--- Working data Enclosed Below ---

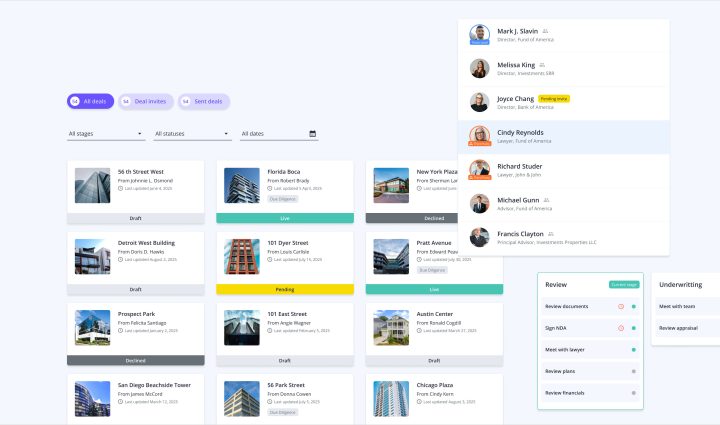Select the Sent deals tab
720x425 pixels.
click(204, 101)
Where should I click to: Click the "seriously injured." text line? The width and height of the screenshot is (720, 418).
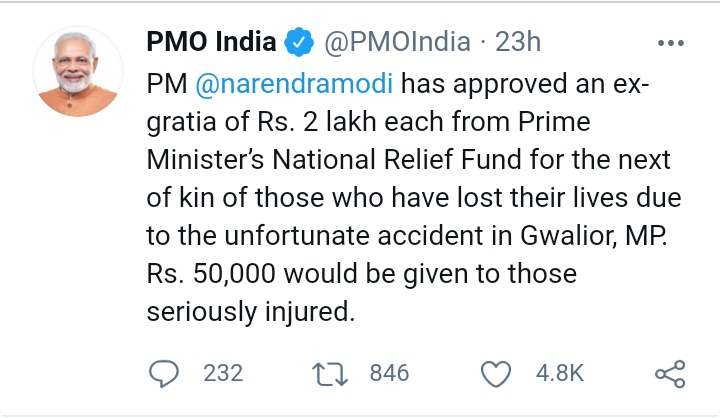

--- End of Enclosed Working data ---
--- Working data Enclosed Below ---

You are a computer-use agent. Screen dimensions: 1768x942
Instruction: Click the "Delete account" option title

--- End of Enclosed Working data ---
--- Working data Enclosed Below ---

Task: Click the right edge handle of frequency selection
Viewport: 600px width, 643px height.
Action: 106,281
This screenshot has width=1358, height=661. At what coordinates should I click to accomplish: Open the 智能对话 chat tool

--- End of Enclosed Working data ---

▶ _Exercise aim_
Whenever the word "should" appears in a line of the listing, copy out that line.

▶ _Answer to the exercise_
Where should I click to: Click the "seriously injured." text line? The width and height of the screenshot is (720, 418).
This screenshot has width=1358, height=661. At what coordinates should I click to accomplish: Open the 智能对话 chat tool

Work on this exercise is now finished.